Julien Galley, Reto Sutter, Christoph Germann, Florian Wanivenhaus, Daniel Nanz

Affiliations

  1. Department of Radiology, Balgrist University Hospital, University of Zurich, Zurich, Switzerland. [email protected].
  2. Department of Radiology, HFR, University of Fribourg, Fribourg, Switzerland. [email protected].
  3. Department of Radiology, Balgrist University Hospital, University of Zurich, Zurich, Switzerland.
  4. Department of Orthopedic Surgery, Balgrist University Hospital, University of Zurich, Zurich, Switzerland.
  5. Swiss Center for Musculoskeletal Imaging (SCMI), Balgrist Campus AG, Zurich, Switzerland.
  6. University of Zurich, Zurich, Switzerland.

PMID: 33409779 DOI: 10.1007/s00330-020-07557-3

Abstract

OBJECTIVES: No routine imaging technology allows reliable visualization of nerve rootlets inside the spinal canal with positive contrast. The stronger MR signal at 7 T, with optimized protocols, may offer a solution. The purpose was to evaluate the potential of 3D Dual-Echo Steady-State (DESS) MR imaging of the cervical spine at 3 and 7 T in assessing the micro-anatomy of the nerve rootlets.

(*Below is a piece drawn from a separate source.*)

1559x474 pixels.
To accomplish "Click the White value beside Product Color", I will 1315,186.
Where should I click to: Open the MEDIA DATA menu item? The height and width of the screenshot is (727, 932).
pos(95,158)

MATERIALS/METHODS: This prospective study was approved by the local ethics committee. Twenty-one patients, clinically referred to cervical-spine MRI, underwent additional MR exams at 3 T and 7 T, each of which consisted of a single 3D-DESS series with equal acquisition times. Artifacts, visualization quality, and number of identified rootlets (C2 to C8) were rated by two musculoskeletal radiologists. Results were compared by Wilcoxon tests. Interobserver reliability was assessed using weighted κ statistics and intraclass correlation coefficient (ICC).

RESULTS: Intraspinal rootlets could successfully be visualized at both field strengths. Rating differences for artifacts and quality of rootlet depiction were not significant for the two field strengths. The mean number of identified rootlets was larger for 7-T than for 3-T MR for every assessed nerve; however, this difference was not statistically significant using the Bonferroni correction (p values ranging from 0.002 to 0.53). Interobserver agreement was substantial to almost perfect (weighted κ values of 0.69 and 0.82). The ICC for the number of identified rootlets was 0.80.

CONCLUSION: Non-invasive 3D-DESS MR-imaging at 3 and 7 T has the potential to provide precise assessments of the micro-anatomy of intraspinal cervical nerve roots.

KEY POINTS: • Cervical rootlets can be successfully visualized with positive contrast using 3D-DESS MR-imaging. • 3D-DESS MR-imaging at 3 and 7 T provides precise assessments of the micro-anatomy of cervical nerves. • The mean number of identified cervical rootlets using 3D-DESS was larger for 7 T than for 3 T MR; however, this difference was not statistically significant.